* **Task statement**: The complete data, repeated exactly, should form your response.

Stored items:
++++
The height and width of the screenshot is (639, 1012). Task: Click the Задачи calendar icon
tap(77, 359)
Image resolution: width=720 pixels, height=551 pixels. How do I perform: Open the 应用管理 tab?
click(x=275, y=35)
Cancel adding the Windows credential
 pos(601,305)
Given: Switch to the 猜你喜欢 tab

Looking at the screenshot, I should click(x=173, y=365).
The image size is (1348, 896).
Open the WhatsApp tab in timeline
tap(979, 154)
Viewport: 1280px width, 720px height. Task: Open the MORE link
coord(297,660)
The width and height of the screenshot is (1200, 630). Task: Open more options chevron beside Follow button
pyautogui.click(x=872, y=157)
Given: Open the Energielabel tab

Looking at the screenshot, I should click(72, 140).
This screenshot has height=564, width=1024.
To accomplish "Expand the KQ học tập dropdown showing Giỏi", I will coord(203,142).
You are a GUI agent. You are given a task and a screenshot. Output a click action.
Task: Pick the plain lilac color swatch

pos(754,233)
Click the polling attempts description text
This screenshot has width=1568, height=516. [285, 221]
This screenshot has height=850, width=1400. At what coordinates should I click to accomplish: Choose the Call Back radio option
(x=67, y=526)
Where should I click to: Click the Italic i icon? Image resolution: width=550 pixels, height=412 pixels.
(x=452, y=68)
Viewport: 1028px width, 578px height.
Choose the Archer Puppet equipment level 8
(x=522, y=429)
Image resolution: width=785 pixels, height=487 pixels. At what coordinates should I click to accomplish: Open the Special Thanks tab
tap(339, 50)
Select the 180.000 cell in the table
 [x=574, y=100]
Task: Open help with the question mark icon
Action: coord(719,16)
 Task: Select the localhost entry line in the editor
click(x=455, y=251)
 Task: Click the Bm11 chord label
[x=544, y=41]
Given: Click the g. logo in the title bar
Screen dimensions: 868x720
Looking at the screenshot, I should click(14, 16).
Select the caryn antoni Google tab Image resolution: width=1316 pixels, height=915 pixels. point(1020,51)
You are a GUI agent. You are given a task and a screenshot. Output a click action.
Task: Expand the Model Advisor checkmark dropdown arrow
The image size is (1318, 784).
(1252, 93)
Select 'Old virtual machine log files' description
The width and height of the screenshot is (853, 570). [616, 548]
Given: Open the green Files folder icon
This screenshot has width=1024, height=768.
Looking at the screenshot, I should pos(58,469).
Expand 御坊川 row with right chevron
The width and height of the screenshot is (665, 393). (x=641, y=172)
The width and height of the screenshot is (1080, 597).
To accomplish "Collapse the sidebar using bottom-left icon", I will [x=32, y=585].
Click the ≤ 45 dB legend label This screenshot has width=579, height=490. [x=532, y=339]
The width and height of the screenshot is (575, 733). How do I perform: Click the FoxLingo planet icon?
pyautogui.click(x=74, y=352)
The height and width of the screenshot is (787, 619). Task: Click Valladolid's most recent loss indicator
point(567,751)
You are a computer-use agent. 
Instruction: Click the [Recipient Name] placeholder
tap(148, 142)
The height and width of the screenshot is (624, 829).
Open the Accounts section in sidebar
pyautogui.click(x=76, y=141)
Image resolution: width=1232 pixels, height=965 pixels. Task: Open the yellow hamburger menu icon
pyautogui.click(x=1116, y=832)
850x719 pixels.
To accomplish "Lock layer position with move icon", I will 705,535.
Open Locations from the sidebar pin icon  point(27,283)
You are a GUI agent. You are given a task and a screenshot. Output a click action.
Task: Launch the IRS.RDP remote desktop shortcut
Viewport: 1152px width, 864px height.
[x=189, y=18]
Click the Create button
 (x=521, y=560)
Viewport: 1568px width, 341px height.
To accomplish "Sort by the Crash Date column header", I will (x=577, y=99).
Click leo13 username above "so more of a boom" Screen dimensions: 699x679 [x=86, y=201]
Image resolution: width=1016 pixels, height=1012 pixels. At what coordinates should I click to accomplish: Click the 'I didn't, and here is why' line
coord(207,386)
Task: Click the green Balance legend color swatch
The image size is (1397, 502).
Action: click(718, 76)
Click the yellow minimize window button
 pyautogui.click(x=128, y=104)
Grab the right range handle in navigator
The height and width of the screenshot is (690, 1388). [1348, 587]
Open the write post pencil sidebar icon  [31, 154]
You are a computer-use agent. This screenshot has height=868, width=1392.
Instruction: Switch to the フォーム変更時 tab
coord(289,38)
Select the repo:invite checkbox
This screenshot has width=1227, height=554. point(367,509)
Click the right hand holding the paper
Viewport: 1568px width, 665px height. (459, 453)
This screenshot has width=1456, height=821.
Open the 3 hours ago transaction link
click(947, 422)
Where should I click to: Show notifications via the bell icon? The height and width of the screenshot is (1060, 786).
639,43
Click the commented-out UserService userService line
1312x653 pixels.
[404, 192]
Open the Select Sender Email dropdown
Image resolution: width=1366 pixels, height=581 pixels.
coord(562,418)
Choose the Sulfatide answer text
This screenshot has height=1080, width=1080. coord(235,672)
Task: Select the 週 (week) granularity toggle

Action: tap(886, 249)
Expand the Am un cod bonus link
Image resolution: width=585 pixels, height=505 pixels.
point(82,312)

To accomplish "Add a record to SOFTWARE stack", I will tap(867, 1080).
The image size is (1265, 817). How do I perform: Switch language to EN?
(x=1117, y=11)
++++
* **Response to the task**:
The height and width of the screenshot is (639, 1012). Task: Click the Задачи calendar icon
tap(77, 359)
Image resolution: width=720 pixels, height=551 pixels. How do I perform: Open the 应用管理 tab?
click(x=275, y=35)
Cancel adding the Windows credential
 pos(601,305)
Given: Switch to the 猜你喜欢 tab

Looking at the screenshot, I should click(x=173, y=365).
The image size is (1348, 896).
Open the WhatsApp tab in timeline
tap(979, 154)
Viewport: 1280px width, 720px height. Task: Open the MORE link
coord(297,660)
The width and height of the screenshot is (1200, 630). Task: Open more options chevron beside Follow button
pyautogui.click(x=872, y=157)
Given: Open the Energielabel tab

Looking at the screenshot, I should click(72, 140).
This screenshot has height=564, width=1024.
To accomplish "Expand the KQ học tập dropdown showing Giỏi", I will coord(203,142).
You are a GUI agent. You are given a task and a screenshot. Output a click action.
Task: Pick the plain lilac color swatch

pos(754,233)
Click the polling attempts description text
This screenshot has width=1568, height=516. [285, 221]
This screenshot has height=850, width=1400. At what coordinates should I click to accomplish: Choose the Call Back radio option
(x=67, y=526)
Where should I click to: Click the Italic i icon? Image resolution: width=550 pixels, height=412 pixels.
(x=452, y=68)
Viewport: 1028px width, 578px height.
Choose the Archer Puppet equipment level 8
(x=522, y=429)
Image resolution: width=785 pixels, height=487 pixels. At what coordinates should I click to accomplish: Open the Special Thanks tab
tap(339, 50)
Select the 180.000 cell in the table
 [x=574, y=100]
Task: Open help with the question mark icon
Action: coord(719,16)
 Task: Select the localhost entry line in the editor
click(x=455, y=251)
 Task: Click the Bm11 chord label
[x=544, y=41]
Given: Click the g. logo in the title bar
Screen dimensions: 868x720
Looking at the screenshot, I should click(14, 16).
Select the caryn antoni Google tab Image resolution: width=1316 pixels, height=915 pixels. point(1020,51)
You are a GUI agent. You are given a task and a screenshot. Output a click action.
Task: Expand the Model Advisor checkmark dropdown arrow
The image size is (1318, 784).
(1252, 93)
Select 'Old virtual machine log files' description
The width and height of the screenshot is (853, 570). [616, 548]
Given: Open the green Files folder icon
This screenshot has width=1024, height=768.
Looking at the screenshot, I should pos(58,469).
Expand 御坊川 row with right chevron
The width and height of the screenshot is (665, 393). (x=641, y=172)
The width and height of the screenshot is (1080, 597).
To accomplish "Collapse the sidebar using bottom-left icon", I will [x=32, y=585].
Click the ≤ 45 dB legend label This screenshot has width=579, height=490. [x=532, y=339]
The width and height of the screenshot is (575, 733). How do I perform: Click the FoxLingo planet icon?
pyautogui.click(x=74, y=352)
The height and width of the screenshot is (787, 619). Task: Click Valladolid's most recent loss indicator
point(567,751)
You are a computer-use agent. 
Instruction: Click the [Recipient Name] placeholder
tap(148, 142)
The height and width of the screenshot is (624, 829).
Open the Accounts section in sidebar
pyautogui.click(x=76, y=141)
Image resolution: width=1232 pixels, height=965 pixels. Task: Open the yellow hamburger menu icon
pyautogui.click(x=1116, y=832)
850x719 pixels.
To accomplish "Lock layer position with move icon", I will 705,535.
Open Locations from the sidebar pin icon  point(27,283)
You are a GUI agent. You are given a task and a screenshot. Output a click action.
Task: Launch the IRS.RDP remote desktop shortcut
Viewport: 1152px width, 864px height.
[x=189, y=18]
Click the Create button
 (x=521, y=560)
Viewport: 1568px width, 341px height.
To accomplish "Sort by the Crash Date column header", I will (x=577, y=99).
Click leo13 username above "so more of a boom" Screen dimensions: 699x679 [x=86, y=201]
Image resolution: width=1016 pixels, height=1012 pixels. At what coordinates should I click to accomplish: Click the 'I didn't, and here is why' line
coord(207,386)
Task: Click the green Balance legend color swatch
The image size is (1397, 502).
Action: click(718, 76)
Click the yellow minimize window button
 pyautogui.click(x=128, y=104)
Grab the right range handle in navigator
The height and width of the screenshot is (690, 1388). [1348, 587]
Open the write post pencil sidebar icon  [31, 154]
You are a computer-use agent. This screenshot has height=868, width=1392.
Instruction: Switch to the フォーム変更時 tab
coord(289,38)
Select the repo:invite checkbox
This screenshot has width=1227, height=554. point(367,509)
Click the right hand holding the paper
Viewport: 1568px width, 665px height. (459, 453)
This screenshot has width=1456, height=821.
Open the 3 hours ago transaction link
click(947, 422)
Where should I click to: Show notifications via the bell icon? The height and width of the screenshot is (1060, 786).
639,43
Click the commented-out UserService userService line
1312x653 pixels.
[404, 192]
Open the Select Sender Email dropdown
Image resolution: width=1366 pixels, height=581 pixels.
coord(562,418)
Choose the Sulfatide answer text
This screenshot has height=1080, width=1080. coord(235,672)
Task: Select the 週 (week) granularity toggle

Action: tap(886, 249)
Expand the Am un cod bonus link
Image resolution: width=585 pixels, height=505 pixels.
point(82,312)

To accomplish "Add a record to SOFTWARE stack", I will tap(867, 1080).
The image size is (1265, 817). How do I perform: Switch language to EN?
(x=1117, y=11)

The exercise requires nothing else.